Tuesday 20 August 2019

The Golden Eagle


I've shown the Eagle on the corner of Coltman Street and Anlaby Road a couple of times before (here and here). The place has long ago given up on being a pub like it once was and had fallen on hard times as they say. Well now it has been converted into flats, though I did hear a story that a small pub (with micro brewery?) might open on the ground floor. Whatever happens the place now looks a million dollars, with new windows and all painted up with the eagle (that they really couldn't remove, now could they?) given a fresh golden coating. It all looks really good. 


Monday 19 August 2019

Yankee Meal


Here we are on Hessle Road the noted culinary centre of the City of Culture. To tempt your palette with some fine American fare there are pizzas of various hues, Donner kebab, Hamburger (with or without a scrumptious cheese topping) and Frankfurter ... all with French Fries to go. If all that seems just a little too American they do sell a spiced chicken dish described as "Southern Fried", must be some novel Home Counties recipe ...  
Seriously though the place has great reviews and if this is the kind of stuff you like then this is the kind of place you should try.


Sunday 18 August 2019

Delights of Dovedale


There I was idly going through the curate's egg that is Twitter when I came upon the postcard from the past (@PastPostcard) titled Delights of Dovedale. Dovedale? The name rang a bell, where had I heard it before? Turns out Dovedale is a National Trust owned valley in Derbyshire noted for its Peak District scenery and the hundreds of  thousands of tourists who flock there each year.  But that wasn't where I 'd seen the name ... Our delightful Dovedale is a not so pretty large barge that spends a great deal of time just tied up, slowly rusting on the Hull mud. As far as I know it's not noted for anything much other than being posted in this blog a while back. Maybe if it stays there long enough the National Trust will take it over.





Saturday 17 August 2019

Le Chat Noir


This little black cat turned up a couple of years ago and looked just like another little black cat that also roamed these parts a few years earlier who was called Nipper because he would be all smiles and purring then give you a nasty nip if you weren't lively enough to get out of his reach.
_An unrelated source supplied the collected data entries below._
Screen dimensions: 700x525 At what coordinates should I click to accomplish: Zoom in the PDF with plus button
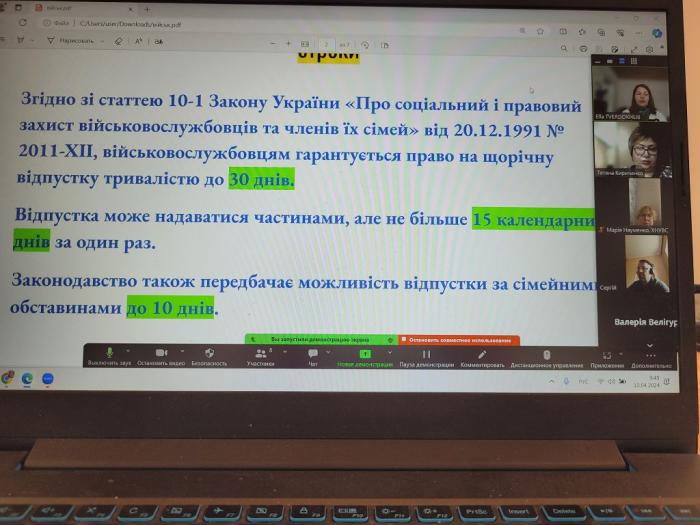(x=289, y=43)
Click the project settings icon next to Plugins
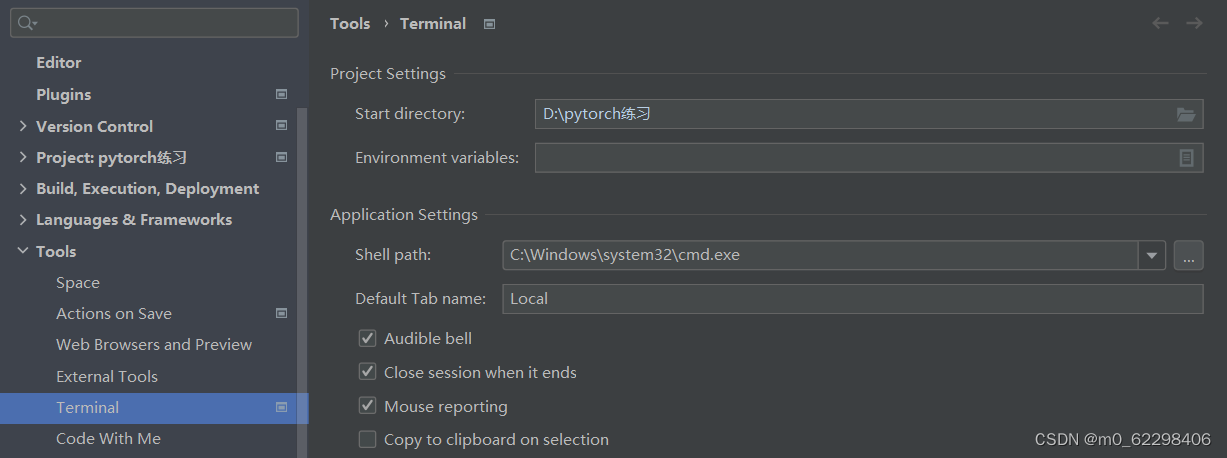Viewport: 1227px width, 458px height. pyautogui.click(x=282, y=94)
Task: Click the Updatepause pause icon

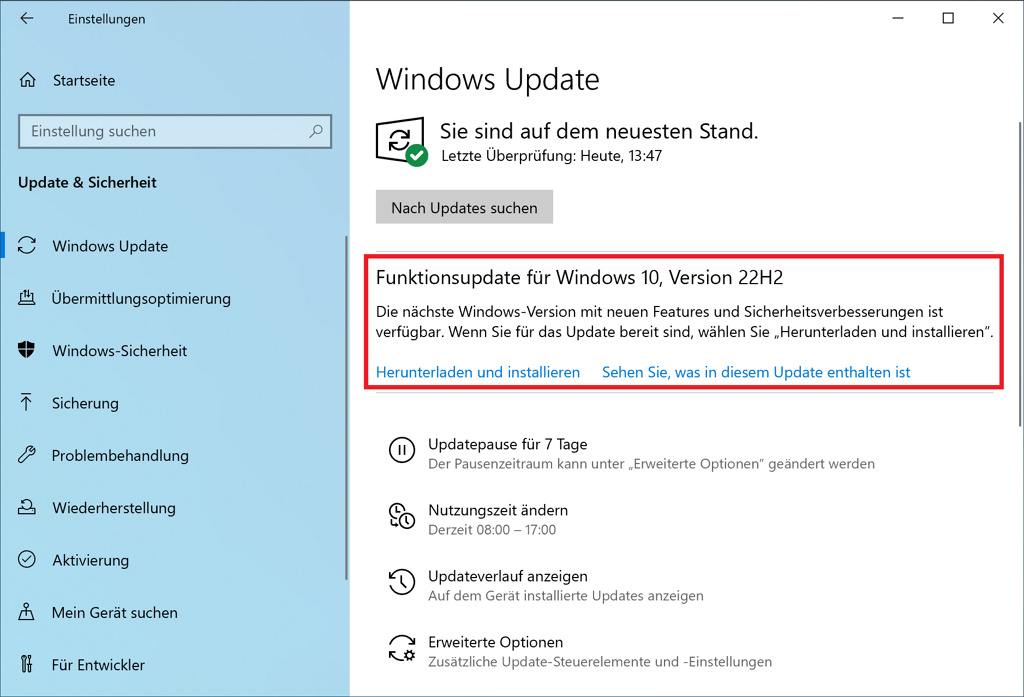Action: pyautogui.click(x=402, y=451)
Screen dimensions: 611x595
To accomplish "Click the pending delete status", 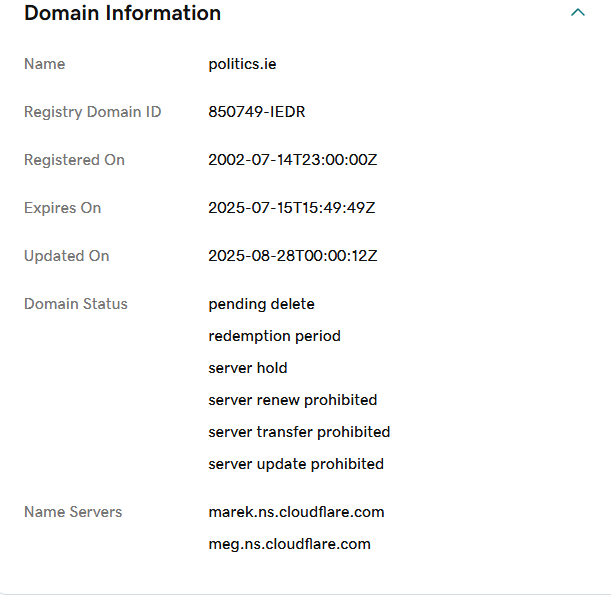I will [261, 304].
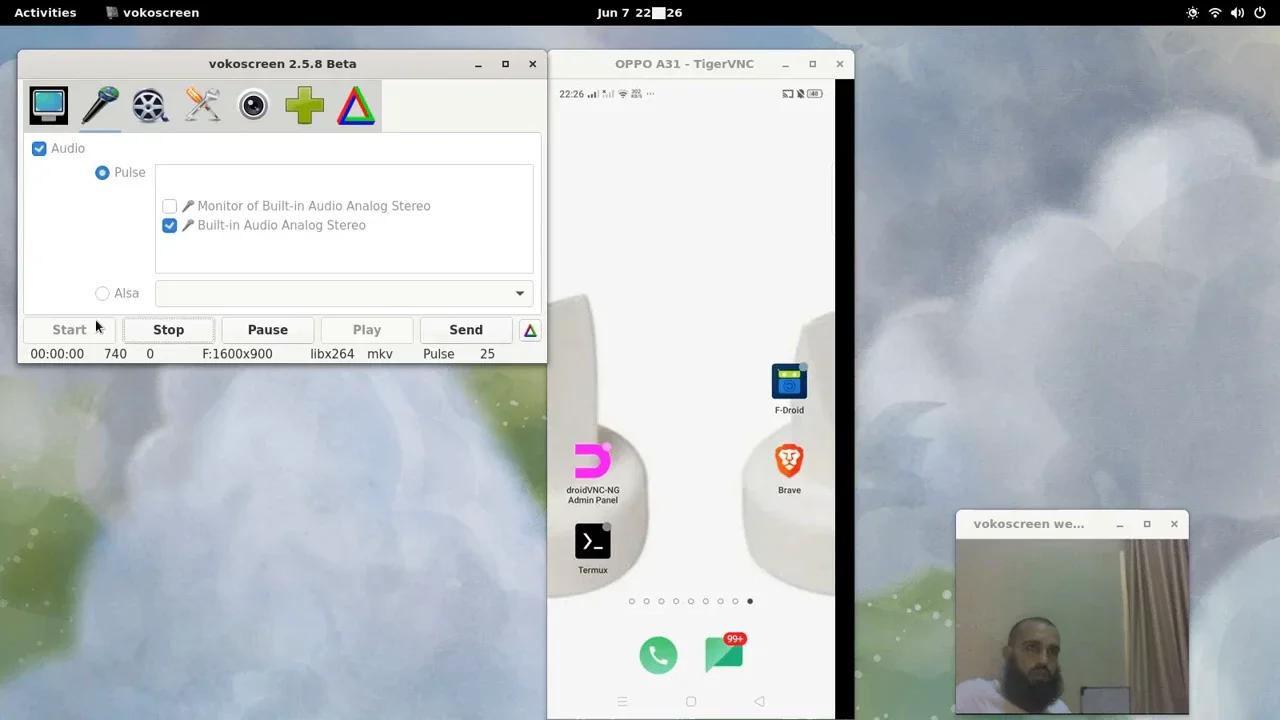Tap the Android home navigation circle

tap(690, 701)
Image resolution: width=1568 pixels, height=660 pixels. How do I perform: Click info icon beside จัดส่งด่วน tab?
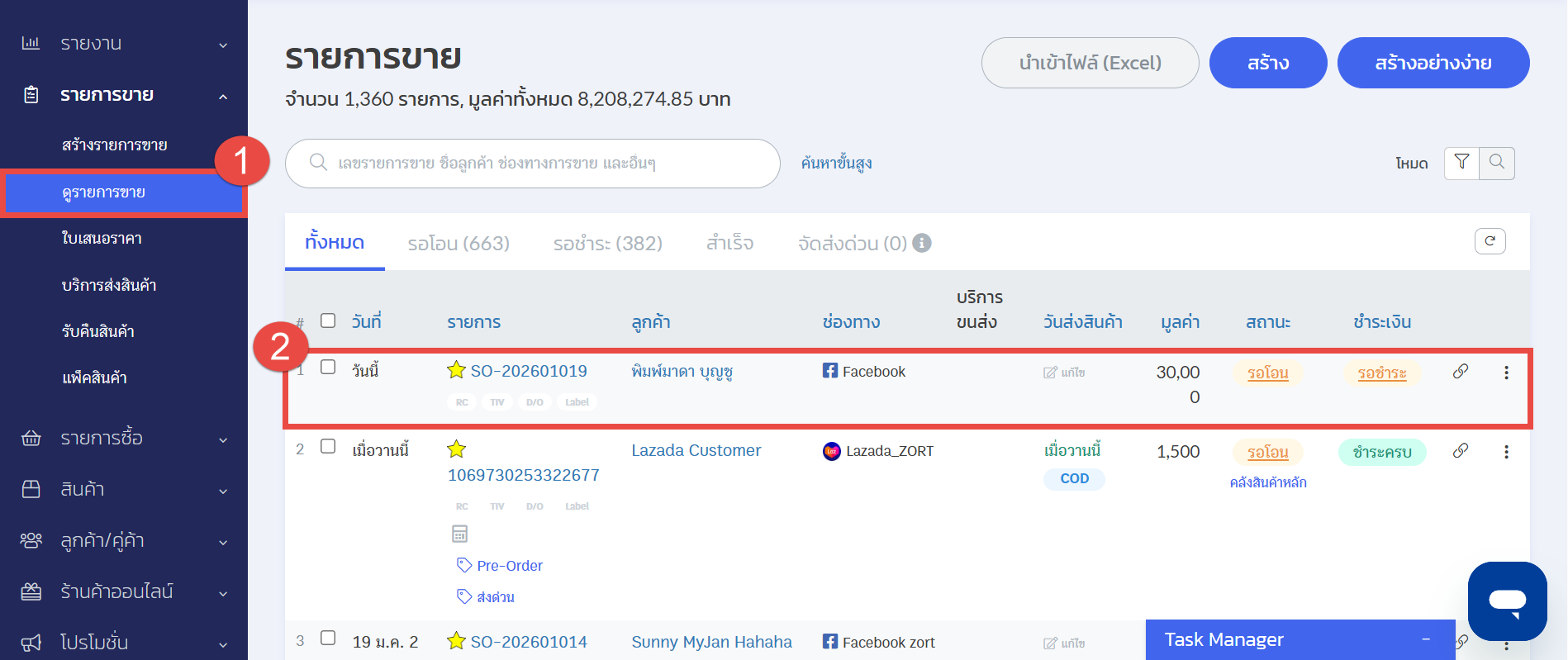[922, 243]
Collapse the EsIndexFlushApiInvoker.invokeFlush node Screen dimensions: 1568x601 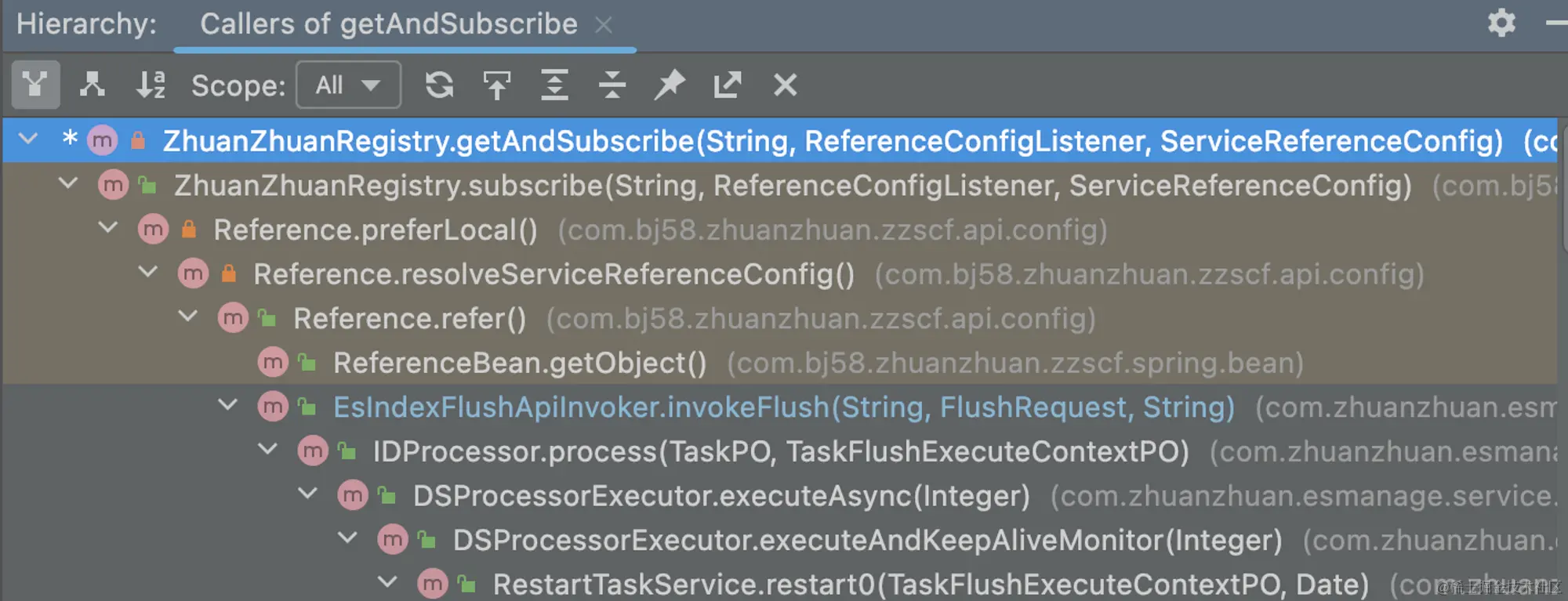tap(228, 406)
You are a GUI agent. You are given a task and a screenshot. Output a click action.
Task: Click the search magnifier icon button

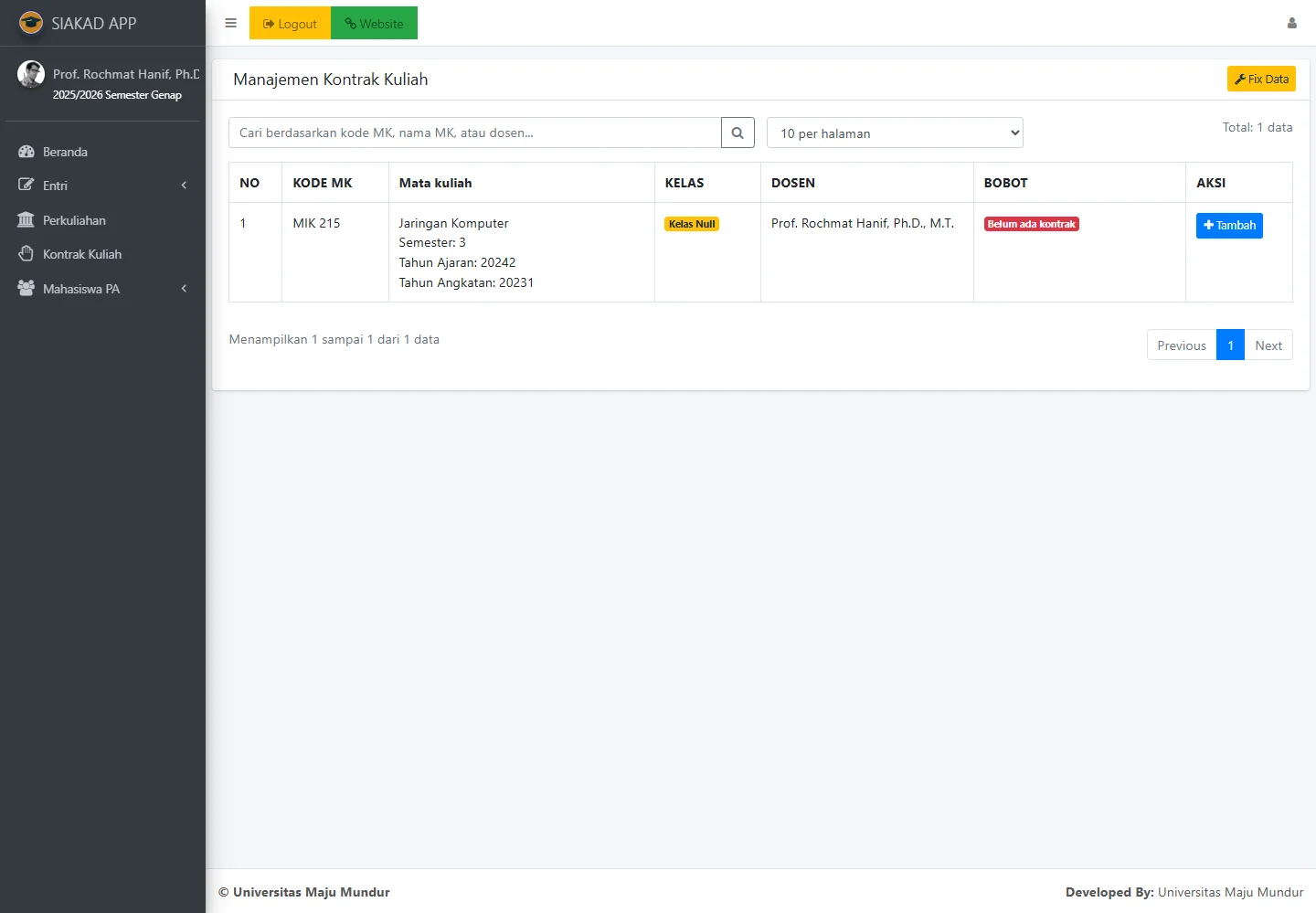tap(738, 133)
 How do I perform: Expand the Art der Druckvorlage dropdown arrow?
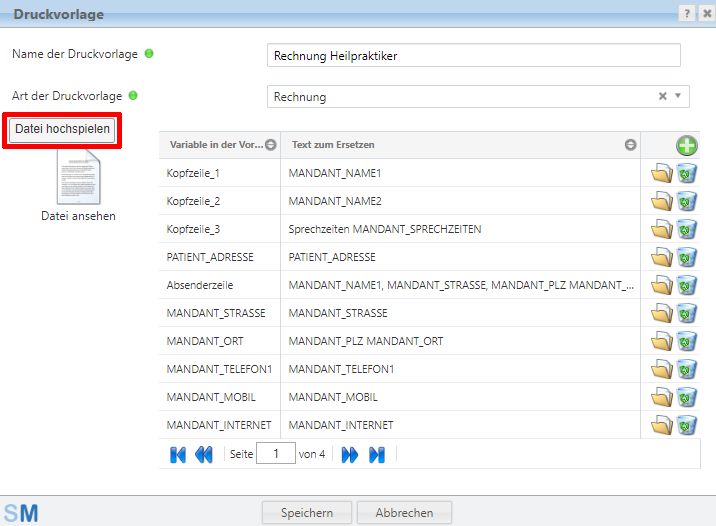(678, 97)
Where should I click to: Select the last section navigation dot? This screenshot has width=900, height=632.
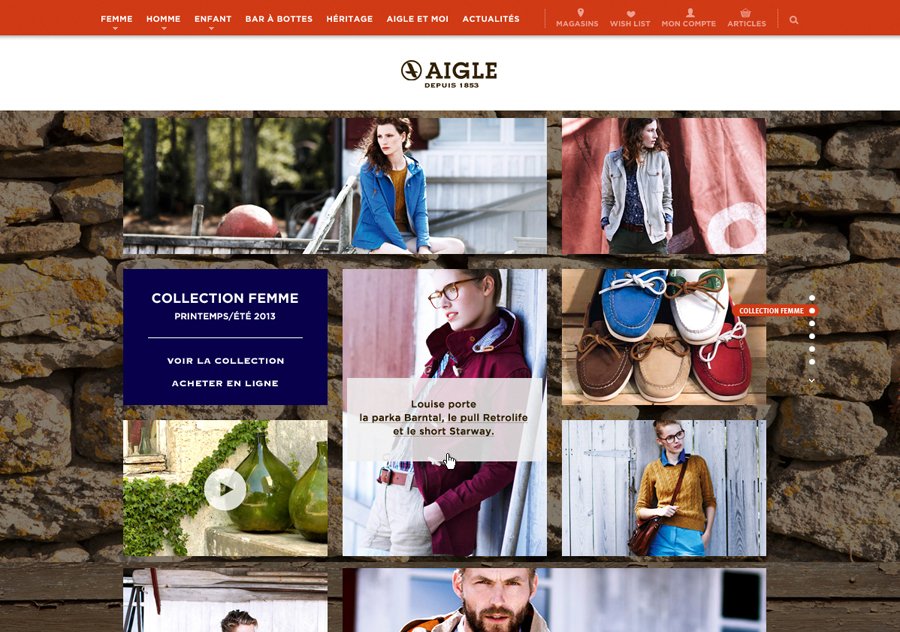point(812,362)
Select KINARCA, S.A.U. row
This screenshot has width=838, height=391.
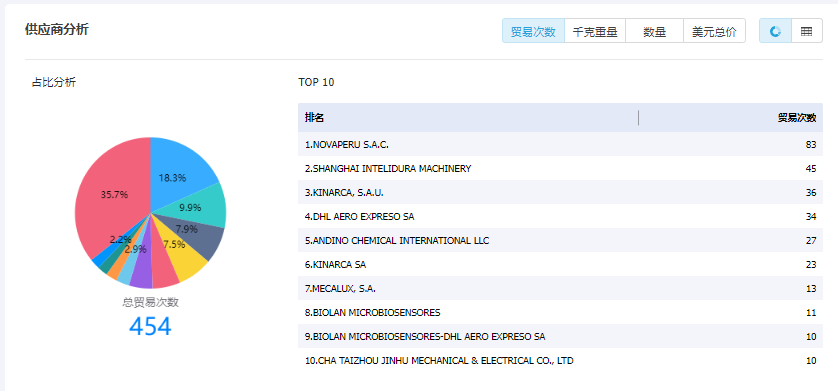coord(560,192)
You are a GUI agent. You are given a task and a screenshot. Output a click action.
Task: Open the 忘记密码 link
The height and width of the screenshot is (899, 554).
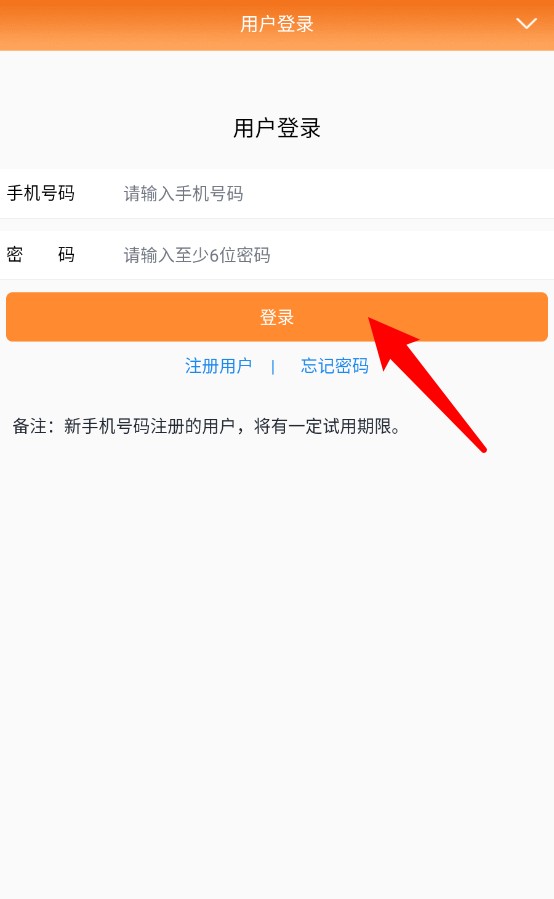point(335,366)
So this guy became Nipper for lack of imagination. Nipper I hasten to add is not our cat; all our cats have died so he's spotted a gap in the market hasn't he? Nipper just appears and makes himself at home in the garden, on the back of the sofa or on the bed if you let him. Nipper never seems to go home save when it's raining. He may look sweet but he can catch birds, well one goldfinch will sing no more that much I know, and mice. If Nipper is your cat and you haven't seen him for a while he's probably asleep out the back behind the pumpkins.
Nipper is appreciating Black Cat Appreciation Day even if no-body else is.

Friday 16 August 2019

The Prudential Memorial


I must have seen this plaque close by Queen Victoria Square hundreds of times, seen it, walked over it, gone about my life and then the other day finally I stopped to read it. Such a small thing, such a terrible story and, to me, a better memorial than the gaudy thing just along the street.


Thursday 15 August 2019

A Good Wall Spoiled


There's a craze to paint murals in this donkey's ass of a town. You've got a few square feet of blank  Victorian or Edwardian brickwork doing no harm to anyone and it just can't be left in peace; it has to be coated in some "artwork". We've seen it on Hessle Road and other places and it's creeping all over the place. There's even a plan to paint houses on Spring Bank in gaudy colours just because some layabouts want a grant from the Art Council or the stupid Council and they have nothing to offer the world but vandalism dressed as "community art". The themes in this case we are told were suggested by primary school children because, as is clear to any fool that has ever breathed, uneducated, uninformed 5 to 11 year old youngsters are a positive fountain of inspiration and objectivity. So the four corners of this unfortunate bridge on Chanterlands Avenue have the above garbage (Aim high, never give up, pshaw! How often young children come out with such phrases ...), a sporty theme featuring two unknown sporty people celebrating  sporty events from before many of the children born, a badly drawn collage of Hull images (including Larkin's Toad an image familiar to all Year One intake children at all primary schools) and a long "Eco" thing involving a whale, an octopus, a shark, a large green turtle, some penguins and a polar bear oh and some floating plastic bags to remind us all what sinners we are. (It seems youngsters have a very depressed view of the world and quite possibly think it is all doomed) Quite what all this has to do with Chants Avenue I haven't a clue. It's just plain old fashioned prattery. Worse though; it is condoned vandalism, a good wall spoiled.



This squat little building was once a gents' urinal now closed because of Council cuts ... which leads me to ask  who will pay to maintain this tosh because in a couple of years they'll all fade and date and you can never go back to the nice, cool red Victorian bricks that just did their job and harmed no-one.


And you can imagine the whimpers of condemnation when someone came along and put up their own shitty little "artwork"; without permission (shocking!) not at all in keeping with the theme (The horror, The horror!). I do not recall this bridge ever being 'tagged' like this before they decorated it with their murals ... Well, as ye sow, so ye shall reap

Wednesday 14 August 2019

Everything comes to him who waits.


Have I mentioned that in this one-horse town there are two bus companies? Well the other day we had all-day-tickets-to-ride from one company, let's call them the red company. So  we sat down and waited the arrival of one of their nice red buses. After fifteen or more minutes I'd taken the above picture, we'd talked about the drunks and drop-outs that used to hang around this bus stop and the church opposite, about the guy who jumped off the roof of the building on the right and then we twiddled our thumbs and peered up the road to see where our bus could be ... but  nothing but blue buses arrived. I mean five blue buses arrived, like they were having some kind of blue bus joke. I was all for giving up and walking. We weren't going far, just four stops down the road but we had tickets, it was the principle of the thing ... So, anyway, we set off to walk and, well you know what comes next .... not fifty yards on a big red bus goes sailing by. 

The weekend in black and white will come if you wait long enough.